Adding his voice is important to Aslam. Indeed, while a non-believer, he is quick to point out: “I grew up looking at Persian paintings, read Urdu ghazals, listened to stories about Muhammad from my mother while falling asleep as a child. The book in many ways is about the classic theme of Islamic literature: the quest for the beloved. The book wouldn’t be what it is without 1001 Nights, the Koran, Bihzad.” That Islamic terrorism needs to be confronted by Islamic communities, first and foremost, seems to be an idea he concurs with wholeheartedly: “I always feel I should be doing more somehow. It has been interesting to see Muslim community leaders on TV saying they had no idea there was extremism in mosques and universities. Everyone knows.”
Aslam is a novelist though, rather than a polemicist. One of the triumphs of Maps for Lost Lovers is that it paints portraits of characters with depth. At the heart of the novel is a mother, Kaukab, who alone in her family has stuck steadfastly to her faith. She, along with the other members of her family, is attempting to come to terms with the disappearance of her brother-in-law Jugnu and his lover Chanda. In reality, as everyone, including Kaukab, knows, but refuse to admit to themselves, the young couple have been murdered by the girl’s brothers in order to maintain honour. Kaukab refuses to acknowledge this violence, and its connection with her faith. She is at once the victimiser and the victimised in the novel, equally deserving of scorn and sympathy. “A system conditions its victims into being their own oppressors,” agrees Aslam. “Throughout the novel I show women trying to correct their young sons when they are not behaving in a ‘manly’ manner”.
The treatment of women is central in this novel. Though the label may be somewhat devalued, unfairly, one of the best ways to describe Aslam, it seems to me, politically, is a feminist. “How could anyone discriminate against 3 billion human beings simply because of their gender! If that makes me a feminist then I am. The Sufi poets of Islam have always used women as the rebels within their poetry – women strive and rebel and try to face opposition. Always, always it was the vulnerability of women that was used to portray the intolerance and oppression of the times. The women – more than the men – attempted to remake the world, and failed. But in their attempt they became part of the universal story of hope.”

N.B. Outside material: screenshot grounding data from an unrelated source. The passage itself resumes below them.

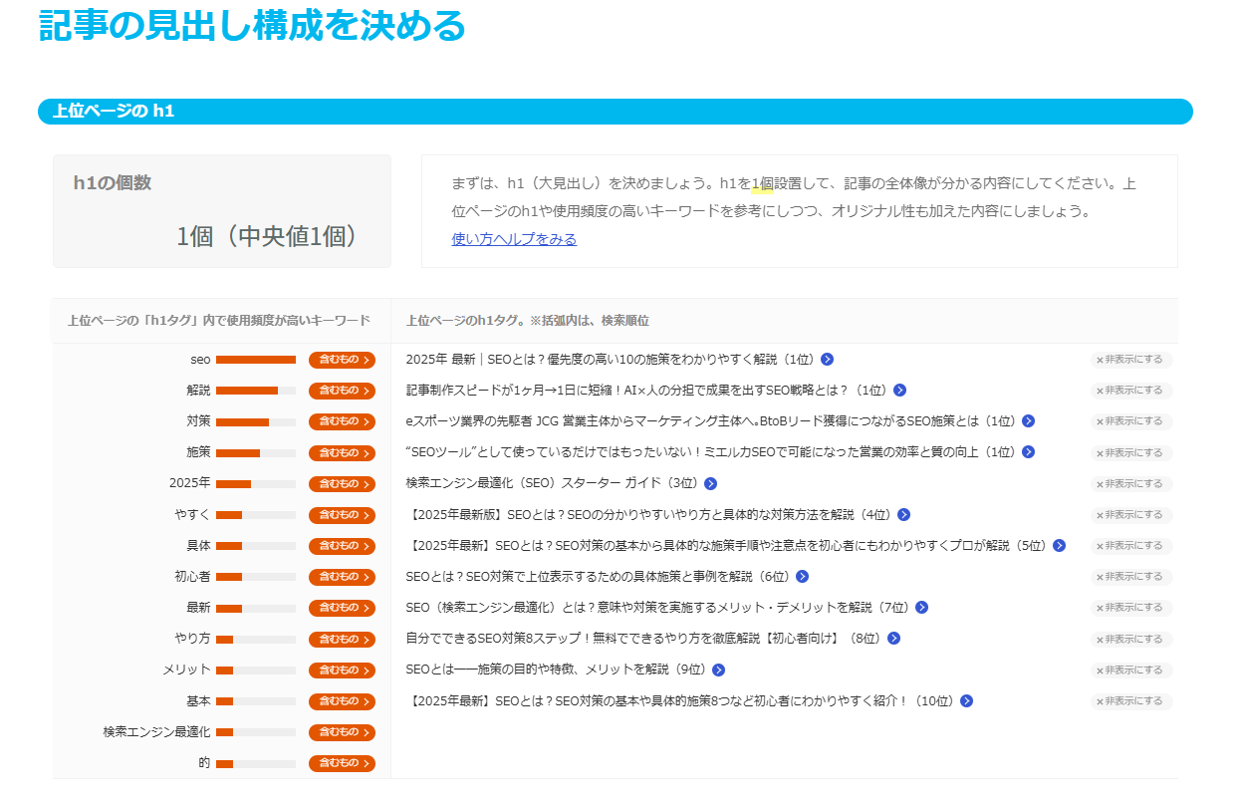The image size is (1233, 807).
Task: Click the frequency bar for keyword 対策
Action: [x=255, y=422]
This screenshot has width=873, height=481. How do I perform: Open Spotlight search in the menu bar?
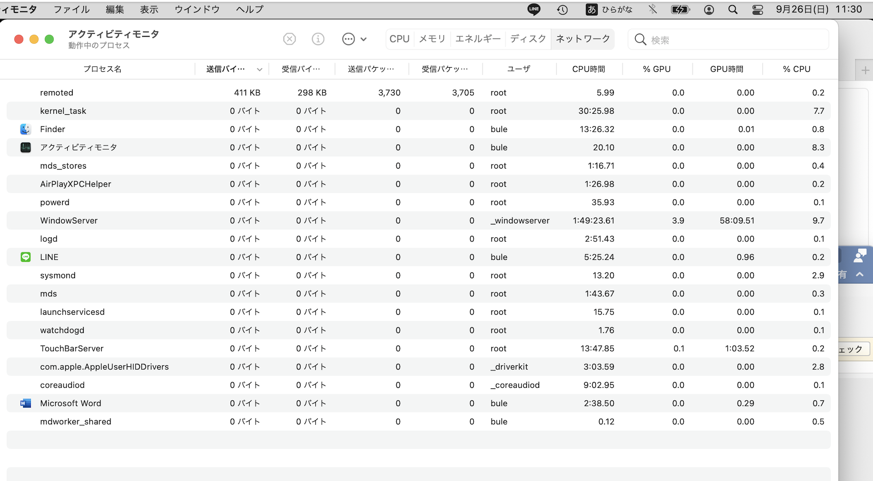(733, 10)
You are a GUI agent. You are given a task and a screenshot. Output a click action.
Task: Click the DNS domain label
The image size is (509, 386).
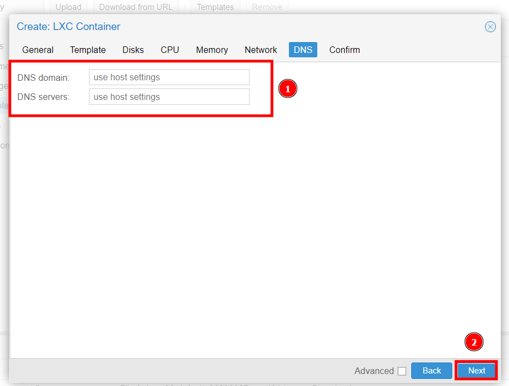44,78
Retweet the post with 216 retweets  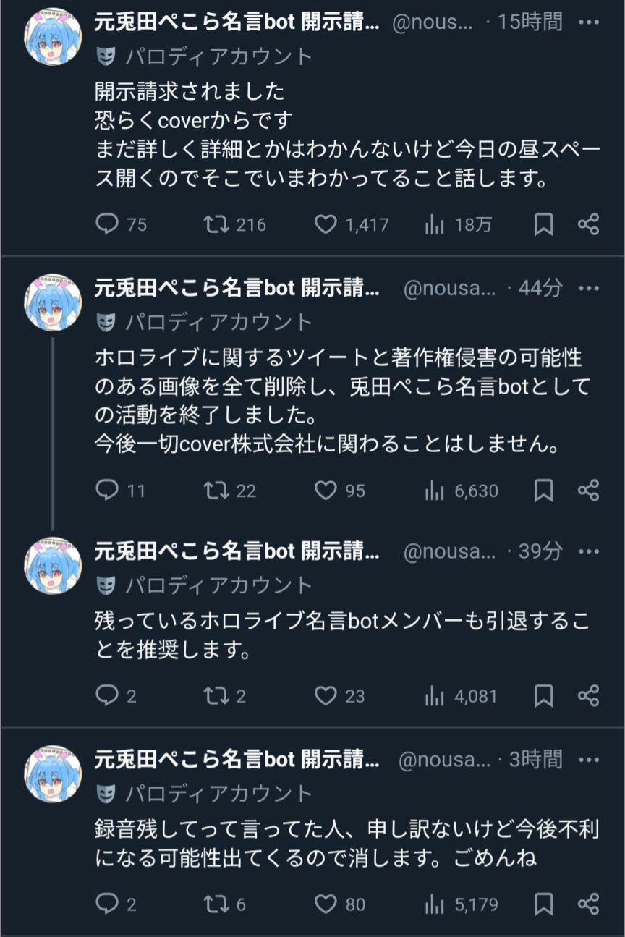(x=215, y=225)
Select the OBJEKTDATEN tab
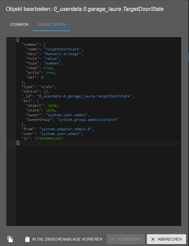 point(51,24)
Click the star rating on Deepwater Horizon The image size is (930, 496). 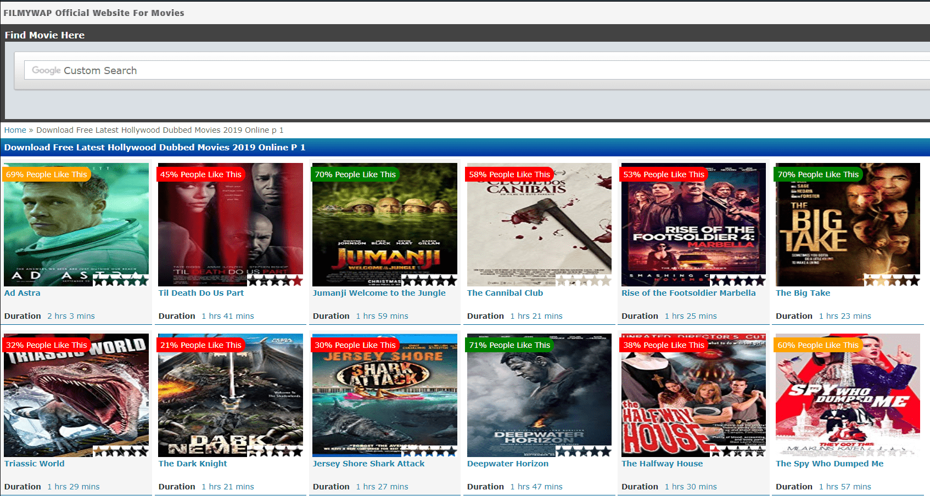[x=584, y=452]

Alsam, as a child, wanted to be a painter, and visual art remains a strong and discernible influence in his work. “Colouring pencils were the first thing I fell in love with as a child, ” he admits. “Every painter – every painting tradition – is different, of course. I wanted every chapter of Maps for Lost Lovers to be like a Persian miniature. In these miniatures, a small piece of paper – no bigger than a sheet of A4 – holds an immense wealth of beauty, colour and detail. Trees have leaves each perfectly rendered. Flowers are moments old and the tilework of the palaces and mosques is lovingly detailed. That was the aim in Maps…“.

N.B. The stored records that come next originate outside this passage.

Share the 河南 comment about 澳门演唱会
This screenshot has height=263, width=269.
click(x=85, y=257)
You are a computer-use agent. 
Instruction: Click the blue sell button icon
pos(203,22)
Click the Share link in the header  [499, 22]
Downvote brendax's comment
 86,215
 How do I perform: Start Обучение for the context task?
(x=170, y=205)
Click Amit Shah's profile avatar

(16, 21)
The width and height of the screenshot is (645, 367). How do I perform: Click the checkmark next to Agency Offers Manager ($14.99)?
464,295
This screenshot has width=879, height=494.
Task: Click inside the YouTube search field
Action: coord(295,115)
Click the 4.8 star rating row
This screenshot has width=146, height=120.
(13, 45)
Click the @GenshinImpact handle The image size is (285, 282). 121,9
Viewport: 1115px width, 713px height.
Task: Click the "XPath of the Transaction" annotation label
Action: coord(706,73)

While Aslam has written, to date, primarily about immigration and integration, or the struggle between Islam and modernity, his taste in fiction is broad, citi
ng writers like Cormac MacCarthy, Orhan Pamuk, Nayyer Masud, and John Berger as some of the writers whom he likes to read. There is one writer in particular that has influenced him, as he explains: “There is no contemporary writer I love more than Michael Ondaatje. The critic Geoff Dyer, referring to Ondaatje’s technique and writing style, once said that Ondaatje was one of the most liberating writers of our time. I agree about Ondaatje’s technique but really Ondaatje liberated me in another way: I was electrified when I came across his books during my student years: here was a man from the Subcontinent, like me, but who was writing about Jazz in New Orleans, about Billy the Kid, about Macedonians, about Italians! I had read great novels written by men and women from the Indian Subcontinent but the subject matter was either the history of the Subcontinent or the alienation of immigrants from the places the writer him- or herself was from. Ondaatje liberated me in that he gave me the entire world. Interested in Jazz? – write about it if you want, that too is allowed. Alienation of Immigrants: don’t just look at your own group, try to see what others faced.”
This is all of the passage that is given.